Inherent in these findings are separations between the humorous and the serious, and between the political and the apolitical (or at least, pre-political).  I try to point out such distinctions in studies on humor, especially the early theories.  Some of these critics explicitly state such views, but many others perform the distinction in the way they go about their criticism.

Instead, I try to recognize the possibilities.  I recognize the joke as both serious for some audiences and humorous for others – and perhaps it operates in both ways (and others) at the same time for some audiences. Thus I try to avoid binary distinctions. I try to read the joke in multiple different ways.  I try to point out potential problems with the joke, but also the potential problems with the responses and I try to imagine where and when the joke would have worked and what it could do.

It is worth mentioning that I can only discuss comics whose works or deeds are known.  Hoards of comics try new things, regularly cross the line, etc.  Only a bare few of these have achieved success, but many more have been ostracized, banned from clubs, and been denied opportunities for greater exposure and economic success.  These failed stand-ups might be a better gauge of the limitations of the form, but we must work with what we can get.

References:

Biesecker, Barbara.  “Michel Foucault and the Question of Rhetoric.”  Philosophy and Rhetoric 25 (1992): 350-64.

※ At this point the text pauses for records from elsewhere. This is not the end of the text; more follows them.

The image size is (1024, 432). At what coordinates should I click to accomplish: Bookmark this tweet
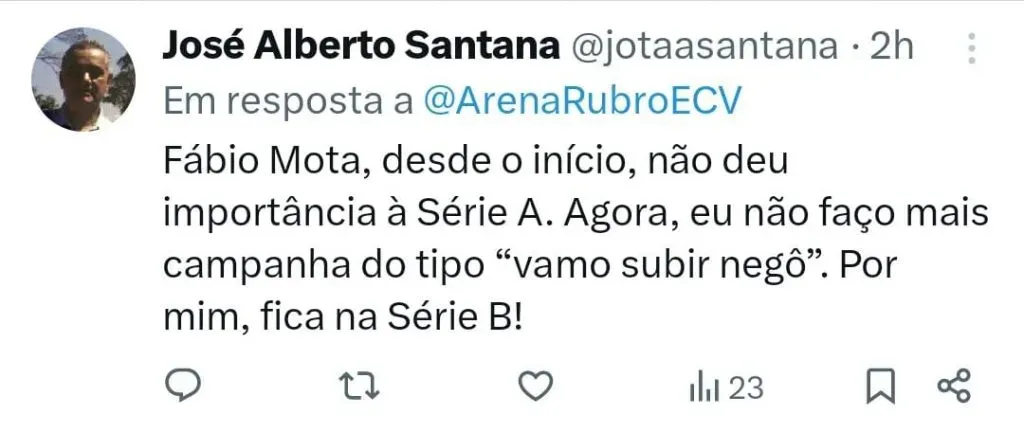coord(880,386)
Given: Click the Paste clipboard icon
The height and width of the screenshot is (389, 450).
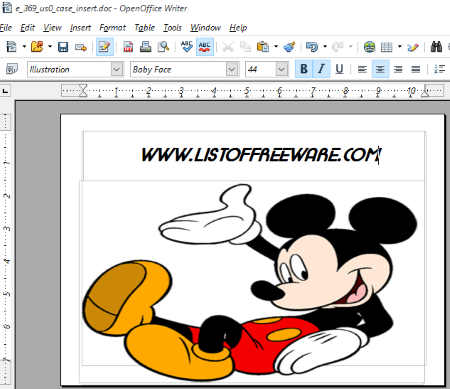Looking at the screenshot, I should 263,47.
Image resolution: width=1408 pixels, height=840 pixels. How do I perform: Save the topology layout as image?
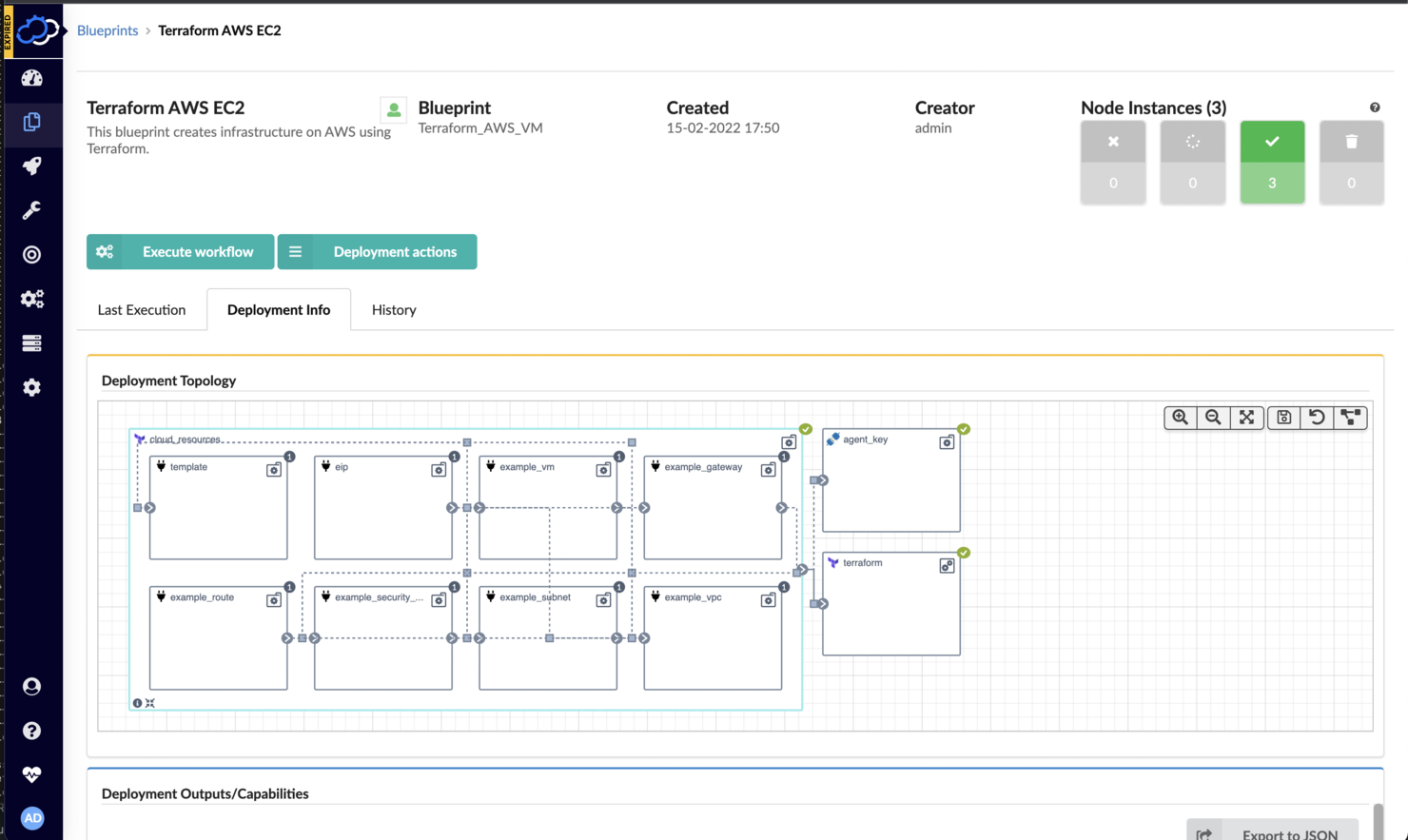click(1282, 417)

Burke, Kenneth. Counter Statement. Berkeley: University of California, 1968.

Charland, Maurice.  “Property and Propriety: Rhetoric, Justice, and Lyotard’s Différend.”  Judgment Calls: Rhetoric, Politics, and Indeterminancy.  Ed. John M. Sloop and James P. McDaniel.  Boulder, CO: Westview, 1998. 220-36.

Charland, Maurice and John M. Sloop. “Just Lyotard.”  Quarterly Journal of Speech 82 (1996): 288-97.

Foucault, Michel.  The Archaeology of Knowledge.  New York: Pantheon Books, 1972.

Lyotard, Jean François.  The Postmodern Condition: A Report on Knowledge.  Trans. Geoff Bennington and Brian Massumi.  Minneapolis, MN: University of Minnesota, 1984/2002.

—.  The Différend.  Trans. George Van Den Abeele.  Minneapolis, MN: University of Minnesota, 1988.

—.  “Lessons in Paganism.”  The Lyotard Reader.  Ed. Andrew Benjamin.  Cambridge, MA: Blackwell, 1989/1993. 122-154.

Lyotard, Jean François & Jean-Loup Thébaud.  Just Gaming. Trans. Wlad Godzich.  Minneapolis, MN: University of Minnesota, 1999.

Phillips, Kendall R.  “The Spaces of Public Dissension: Reconsidering the Public Sphere.”  Communication Monographs 63 (1996): 231-48.

—.  “Space of Invention: Dissension, Freedom, and Thought in Foucault.”  Philosophy and Rhetoric 35.4 (2002): 328-344.